Secondo un analista esperto di Iran, Ran Zimmt, i dirigenti di Teheran possono aspettarsi almeno tre scenari: attacchi mirati di Israele contro basi militari o installazioni di sicurezza. Altrimenti Israele potrebbe colpire infrastrutture strategiche dell’Iran, in particolare legate alle esportazioni di greggio (mettendo però in moto un’allarmante reazione nei mercati internazionali). L’aviazione israeliana ha peraltro dimostrato ancora nei giorni scorsi la propria efficienza quando ha seminato distruzioni nello Yemen, a 1.800 chilometri di distanza, in due importanti porti e in due centrali elettriche. La terza opzione, quella più ovvia, è un attacco agli stabilimenti nucleari dove gli scienziati iraniani stanno registrando progressi costanti e allarmanti nell’intento di dotare il regime di un’opzione atomica.
Fra quanti si sono espressi per un attacco alle infrastrutture nucleari l’ex premier Naftali Bennett ("Ora che abbiamo indebolito Hamas e gli Hezbollah, l’Iran – ha detto – si trova più esposta. La Storia bussa alla nostra porta e dobbiamo agire. Dobbiamo cogliere il momento e distruggere il loro progetto nucleare") e anche l’ex ministro della Difesa Avigdor Lieberman. Una quarta opzione, menzionata su alcuni media locali, riguarda attentati a figure di spicco del regime di Teheran. In questo contesto viene menzionata anche l’eliminazione del leader di Hamas Ismail Haniyeh (attribuita a Israele), avvenuta a luglio mentre era ospite in Iran in un palazzo dei Pasdaran.
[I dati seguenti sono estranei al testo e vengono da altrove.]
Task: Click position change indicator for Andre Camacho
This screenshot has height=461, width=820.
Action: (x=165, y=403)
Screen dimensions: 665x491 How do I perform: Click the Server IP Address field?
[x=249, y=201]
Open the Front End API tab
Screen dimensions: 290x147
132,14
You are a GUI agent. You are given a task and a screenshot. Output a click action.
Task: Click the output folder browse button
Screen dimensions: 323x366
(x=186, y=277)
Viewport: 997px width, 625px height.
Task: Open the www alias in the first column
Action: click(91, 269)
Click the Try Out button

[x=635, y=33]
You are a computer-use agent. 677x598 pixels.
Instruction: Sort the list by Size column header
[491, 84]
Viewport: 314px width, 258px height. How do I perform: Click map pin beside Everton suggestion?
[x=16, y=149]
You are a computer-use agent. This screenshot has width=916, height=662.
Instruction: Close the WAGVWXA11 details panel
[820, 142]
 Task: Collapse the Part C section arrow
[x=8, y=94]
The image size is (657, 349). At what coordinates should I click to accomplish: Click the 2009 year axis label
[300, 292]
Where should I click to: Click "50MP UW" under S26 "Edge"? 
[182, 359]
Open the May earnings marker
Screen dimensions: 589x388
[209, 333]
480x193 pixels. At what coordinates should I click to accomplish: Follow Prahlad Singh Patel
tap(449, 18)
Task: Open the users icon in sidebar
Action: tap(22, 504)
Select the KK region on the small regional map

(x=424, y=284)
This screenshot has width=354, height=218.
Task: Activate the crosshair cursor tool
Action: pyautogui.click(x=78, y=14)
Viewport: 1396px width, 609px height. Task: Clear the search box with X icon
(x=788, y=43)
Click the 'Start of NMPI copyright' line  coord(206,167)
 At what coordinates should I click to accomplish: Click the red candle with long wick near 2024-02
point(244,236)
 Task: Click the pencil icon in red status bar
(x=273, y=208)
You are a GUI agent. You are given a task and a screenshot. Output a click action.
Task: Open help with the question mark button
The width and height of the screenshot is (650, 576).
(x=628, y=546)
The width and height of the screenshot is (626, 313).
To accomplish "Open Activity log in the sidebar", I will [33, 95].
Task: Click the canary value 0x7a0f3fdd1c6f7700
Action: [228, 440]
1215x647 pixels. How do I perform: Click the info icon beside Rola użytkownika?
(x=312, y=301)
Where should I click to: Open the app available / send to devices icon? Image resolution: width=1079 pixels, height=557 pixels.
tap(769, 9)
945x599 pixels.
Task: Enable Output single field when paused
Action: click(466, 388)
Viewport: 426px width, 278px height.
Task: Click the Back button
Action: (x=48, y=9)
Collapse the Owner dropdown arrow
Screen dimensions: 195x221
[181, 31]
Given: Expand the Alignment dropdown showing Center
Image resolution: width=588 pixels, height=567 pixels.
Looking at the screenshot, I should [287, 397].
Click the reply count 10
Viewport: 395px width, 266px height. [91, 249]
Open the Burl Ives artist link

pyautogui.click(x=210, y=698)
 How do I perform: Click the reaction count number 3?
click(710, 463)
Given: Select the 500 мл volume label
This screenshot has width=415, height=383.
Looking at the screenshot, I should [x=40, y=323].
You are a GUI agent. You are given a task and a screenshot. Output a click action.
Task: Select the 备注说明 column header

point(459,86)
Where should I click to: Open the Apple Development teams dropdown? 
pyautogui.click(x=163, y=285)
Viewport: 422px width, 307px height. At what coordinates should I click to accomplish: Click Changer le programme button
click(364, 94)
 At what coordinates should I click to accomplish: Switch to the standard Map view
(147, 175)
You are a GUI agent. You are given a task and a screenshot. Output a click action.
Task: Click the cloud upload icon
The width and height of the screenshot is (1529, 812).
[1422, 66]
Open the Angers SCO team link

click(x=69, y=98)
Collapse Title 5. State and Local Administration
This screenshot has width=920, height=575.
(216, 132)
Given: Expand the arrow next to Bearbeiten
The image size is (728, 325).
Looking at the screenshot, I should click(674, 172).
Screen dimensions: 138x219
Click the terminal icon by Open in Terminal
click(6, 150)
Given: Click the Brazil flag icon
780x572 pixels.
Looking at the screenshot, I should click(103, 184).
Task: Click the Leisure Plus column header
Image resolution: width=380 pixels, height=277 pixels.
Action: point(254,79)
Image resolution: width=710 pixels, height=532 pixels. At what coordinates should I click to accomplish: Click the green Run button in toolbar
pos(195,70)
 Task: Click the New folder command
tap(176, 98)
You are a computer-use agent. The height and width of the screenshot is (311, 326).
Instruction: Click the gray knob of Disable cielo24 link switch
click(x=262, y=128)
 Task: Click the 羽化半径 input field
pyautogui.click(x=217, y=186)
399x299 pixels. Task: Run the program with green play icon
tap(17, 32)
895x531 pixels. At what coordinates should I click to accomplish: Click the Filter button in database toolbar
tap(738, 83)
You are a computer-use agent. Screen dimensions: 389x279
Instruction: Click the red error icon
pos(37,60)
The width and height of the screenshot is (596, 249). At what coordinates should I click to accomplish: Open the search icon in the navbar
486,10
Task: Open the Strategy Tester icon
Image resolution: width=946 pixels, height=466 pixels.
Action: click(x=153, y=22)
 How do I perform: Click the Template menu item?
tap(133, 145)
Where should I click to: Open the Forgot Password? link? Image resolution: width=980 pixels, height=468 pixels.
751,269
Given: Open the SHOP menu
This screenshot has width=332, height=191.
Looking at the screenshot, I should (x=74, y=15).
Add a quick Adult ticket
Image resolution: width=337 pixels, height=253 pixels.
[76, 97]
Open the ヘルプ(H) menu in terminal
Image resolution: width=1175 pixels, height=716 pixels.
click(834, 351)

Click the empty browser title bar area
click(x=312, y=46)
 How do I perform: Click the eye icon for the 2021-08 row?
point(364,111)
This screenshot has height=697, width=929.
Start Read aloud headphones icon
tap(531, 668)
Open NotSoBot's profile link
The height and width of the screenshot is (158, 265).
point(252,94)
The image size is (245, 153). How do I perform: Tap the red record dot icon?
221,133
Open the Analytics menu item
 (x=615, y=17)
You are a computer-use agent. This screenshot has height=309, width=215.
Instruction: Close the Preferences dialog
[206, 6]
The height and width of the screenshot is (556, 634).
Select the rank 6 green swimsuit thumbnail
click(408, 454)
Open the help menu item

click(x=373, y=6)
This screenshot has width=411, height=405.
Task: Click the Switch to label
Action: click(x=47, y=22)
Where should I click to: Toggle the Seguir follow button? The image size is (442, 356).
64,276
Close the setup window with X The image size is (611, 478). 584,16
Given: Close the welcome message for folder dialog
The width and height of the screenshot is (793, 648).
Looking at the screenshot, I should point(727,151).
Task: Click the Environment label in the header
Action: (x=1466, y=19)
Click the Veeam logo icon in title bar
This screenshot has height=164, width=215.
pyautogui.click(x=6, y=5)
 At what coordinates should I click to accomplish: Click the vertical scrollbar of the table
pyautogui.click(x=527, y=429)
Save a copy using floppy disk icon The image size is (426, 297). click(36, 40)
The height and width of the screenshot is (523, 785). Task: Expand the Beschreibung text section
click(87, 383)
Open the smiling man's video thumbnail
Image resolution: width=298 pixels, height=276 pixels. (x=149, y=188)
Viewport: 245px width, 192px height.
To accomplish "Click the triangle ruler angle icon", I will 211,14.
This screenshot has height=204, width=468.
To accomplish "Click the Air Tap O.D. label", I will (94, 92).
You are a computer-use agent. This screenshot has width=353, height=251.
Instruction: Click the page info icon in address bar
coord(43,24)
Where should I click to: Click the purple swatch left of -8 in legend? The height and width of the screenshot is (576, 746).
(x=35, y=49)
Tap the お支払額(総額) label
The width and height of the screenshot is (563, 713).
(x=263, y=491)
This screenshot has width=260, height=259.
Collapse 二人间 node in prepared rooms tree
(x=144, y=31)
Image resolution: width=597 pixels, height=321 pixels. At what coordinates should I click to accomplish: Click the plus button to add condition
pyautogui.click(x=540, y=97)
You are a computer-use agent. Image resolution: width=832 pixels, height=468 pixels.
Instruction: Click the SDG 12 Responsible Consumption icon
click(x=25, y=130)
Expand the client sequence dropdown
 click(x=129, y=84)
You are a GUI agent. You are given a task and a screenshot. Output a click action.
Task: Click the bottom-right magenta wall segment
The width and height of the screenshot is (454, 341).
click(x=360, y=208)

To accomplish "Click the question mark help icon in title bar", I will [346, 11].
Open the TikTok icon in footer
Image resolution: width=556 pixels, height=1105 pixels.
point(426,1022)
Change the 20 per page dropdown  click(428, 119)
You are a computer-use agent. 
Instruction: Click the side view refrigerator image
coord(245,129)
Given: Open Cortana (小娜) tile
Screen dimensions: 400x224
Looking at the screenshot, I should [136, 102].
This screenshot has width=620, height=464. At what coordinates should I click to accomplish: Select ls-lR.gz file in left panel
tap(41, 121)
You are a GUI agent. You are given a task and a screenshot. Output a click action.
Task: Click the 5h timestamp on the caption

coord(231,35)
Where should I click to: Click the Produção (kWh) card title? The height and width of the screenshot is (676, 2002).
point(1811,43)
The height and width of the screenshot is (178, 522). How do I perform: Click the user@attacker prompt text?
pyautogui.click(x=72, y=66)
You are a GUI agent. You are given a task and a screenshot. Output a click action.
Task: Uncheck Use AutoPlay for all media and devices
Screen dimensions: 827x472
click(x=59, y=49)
Al di là delle intenzioni di Israele, anche al governo di Benjamin Netanyahu è chiaro che non potrà decidere in totale autonomia e che dovrà necessariamente sintonizzarsi con il presidente Joe Biden. A poche settimane dalle elezioni presidenziali, rilevano analisti israeliani, gli Stati Uniti non hanno certo intenzione di farsi trascinare in un conflitto regionale. Interrogato in proposito Biden ha riconosciuto che Israele ha il diritto di rispondere all’attacco ma ha detto di opporsi ad un attacco contro impianti nucleari. L’opzione migliore, ha aggiunto, è quella dell’inasprimento delle sanzioni economiche. Biden si accinge adesso ad affrontare la questione direttamente con Netanyahu, al telefono. Nei giorni scorsi il premier ha comunque illustrato la propria linea di pensiero in un messaggio al popolo dell’Iran: "Non consentite a un piccolo gruppo di fanatici di spezzare le vostre speranze e i vostri sogni. Quel regime vi conduce in un abisso. Per voi il momento della libertà è più vicino di quanto pensiate. Israele sta con voi". Ossia in qualsiasi azione offensiva che Israele si accinga ad intraprendere l’obiettivo sarebbe quello di scuotere il regime: ma in maniera tale da risparmiare nuove sofferenze alla popolazione dell’Iran e sprigionare una sollevazione che lo abbatta una volta per tutte.